[Page and screen pointing data]
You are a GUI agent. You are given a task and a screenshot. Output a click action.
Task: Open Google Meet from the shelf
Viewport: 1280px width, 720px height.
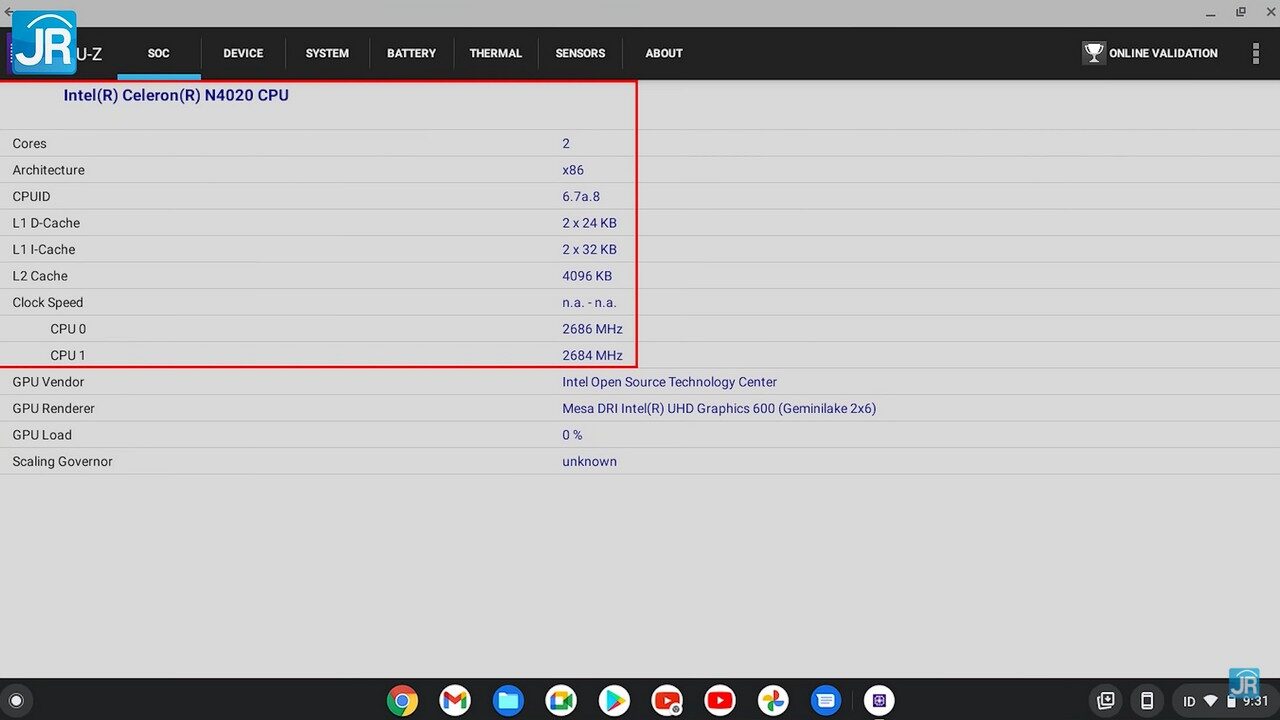click(x=561, y=701)
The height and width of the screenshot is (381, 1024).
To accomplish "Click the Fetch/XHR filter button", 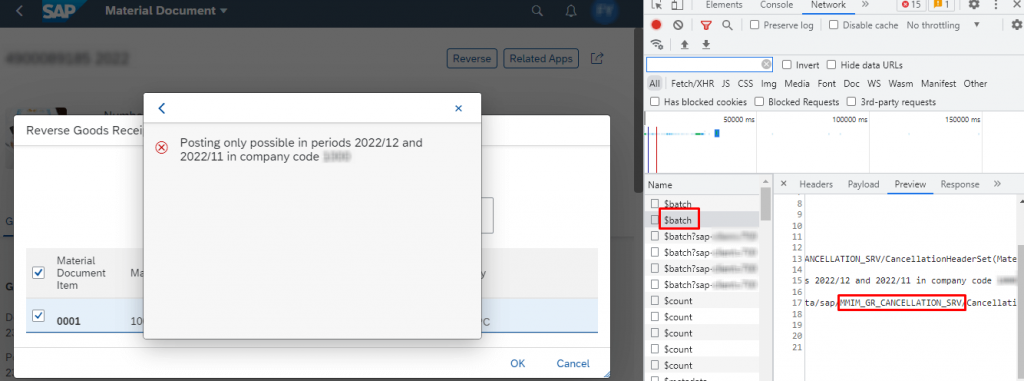I will [x=693, y=84].
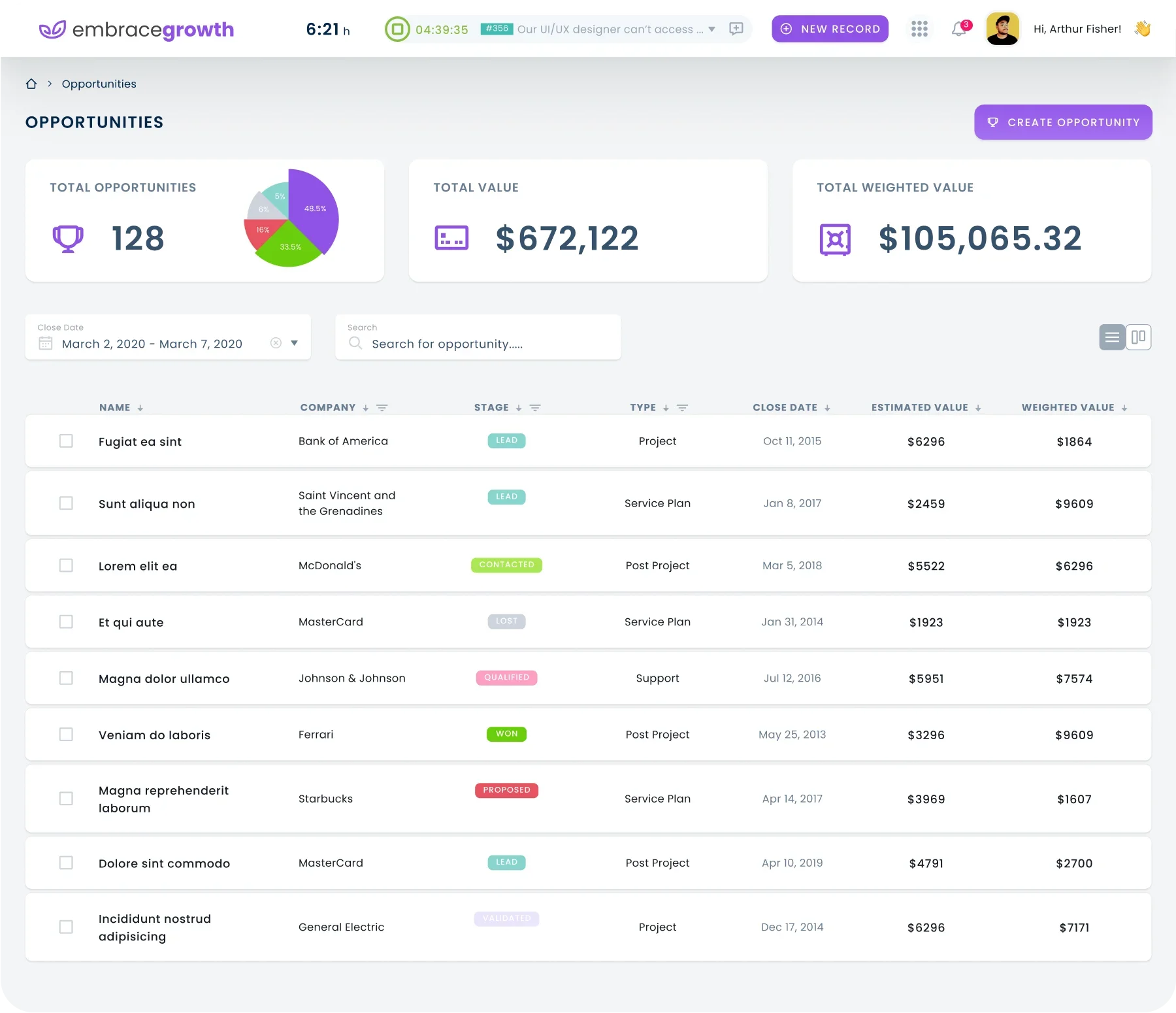Expand the timer task dropdown
The height and width of the screenshot is (1013, 1176).
click(x=711, y=29)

SHORT TASK →
Collect every line of the listing above that contains the word "width", copying each line in full.

RESULT OF THIS TASK →
Viewport: 1280px width, 720px height.
The height and width of the screenshot is (381, 1024).
The height and width of the screenshot is (1013, 1176).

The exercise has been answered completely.